Не храпи запоздалая тройка!
Наша жизнь пронеслась без следа.
Может, завтра больничная койка
Успокоит меня навсегда.
Сбылось, но не так. Больно сжимается сердце, но с того и начнем: в гостинице на трубе от парового отопления повесился Сергей Есенин.
30 лет. Большой, очень большой поэт. Поэт, выросший в последние восемь революционных лет на глазах у тех, кто переживал революцию. В 30 лет так много возможностей, нетронутых сил.
На эстраде 19-летний деревенский паренек в кургузом пиджаке. Светлые кудри, дробный рязанский говорок. Стихи о деревне. «Изба-старуха», «домишко лядащий», «шишкоперая лебеда».
И прошло немного, совсем немного лет. Простодушный паренек стал поэтом, о котором заговорили все. Светлые кудри распрямились как-то, выцвели: от пьянства, от разгула.

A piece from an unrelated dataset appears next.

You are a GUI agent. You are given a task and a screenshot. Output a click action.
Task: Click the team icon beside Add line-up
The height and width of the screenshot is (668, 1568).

Паренёк стал носить щегольскую шубу, цилиндр и монокль. Это — веселое озорство. А еще веселее было издеваться над самим собой, уверяя, что в цилиндре так удобно задавать овса лошади.
И вдруг надвигались дни, когда поэт с такой горечью говорил о своем парижском цилиндре.
Да, богат я! Богат с излишком!
Был цилиндр, а теперь его нет.
Лишь осталась одна манишка
С модной парой избитых штиблет.
Цилиндр, модные штиблеты, манишка это — озорная дань кудрявого крестьянского поэта Западу.
Когда умирала старая Россия, он писал:
Мать моя родина, я большевик.
Горько смеялся он над земляками:
Странный и смешной вы народ!
Жили весь свой век нищими.
И строили храмы божие,
Да я б их данным давно
Перестроил в места отхожие.
Был молодой бунтарь — солдат, отказавшийся читать стихи перед последним царем и за это сосланный в дисциплинарный батальон, стал «московский озорной гуляка».
Озорной, всегда озорной, но не веселый. Бандитам, с которыми поэт «жарит спирт» он говорит:
— Я такой же, как вы, пропащий
Мне теперь не вернуться назад.
Но назад — туда к рязанским привольным полям, где и теперь брат поэта пашет землю, а старая мать ходит к перекрестку встречать непутевого сына — мать, которой в детстве, попавшись с ребятами, поэт успокаивающе лгал:
Ничего. Я споткнулся о камень
Это к завтрему все заживет
И, придя в родной дом, поэт застает все, как встарь. Только сестры стали комсомолками, выбросили иконы из избы, и читают Маркса и Энгельса. Сам поэт этих книг «ни при какой погоде, конечно, не читал».
И поэт возвращается к пьяным стихам, разгулу, дебошам. Буйство в кабаках Москвы, пьяные драки в духанах Тифлиса, где столько раз грузинские поэты спасали Есенина от кавказского кинжала.
— Коль гореть, так уж гореть, сгорая.
Пьяные слезы. Пьяные виражи.
… Понимаешь, я влюблен и заплакал.
А через неделю горько плакала покинутая белокурая Анюта.
Есенин жил и сгорел так, как до него сгорали поэты старой России.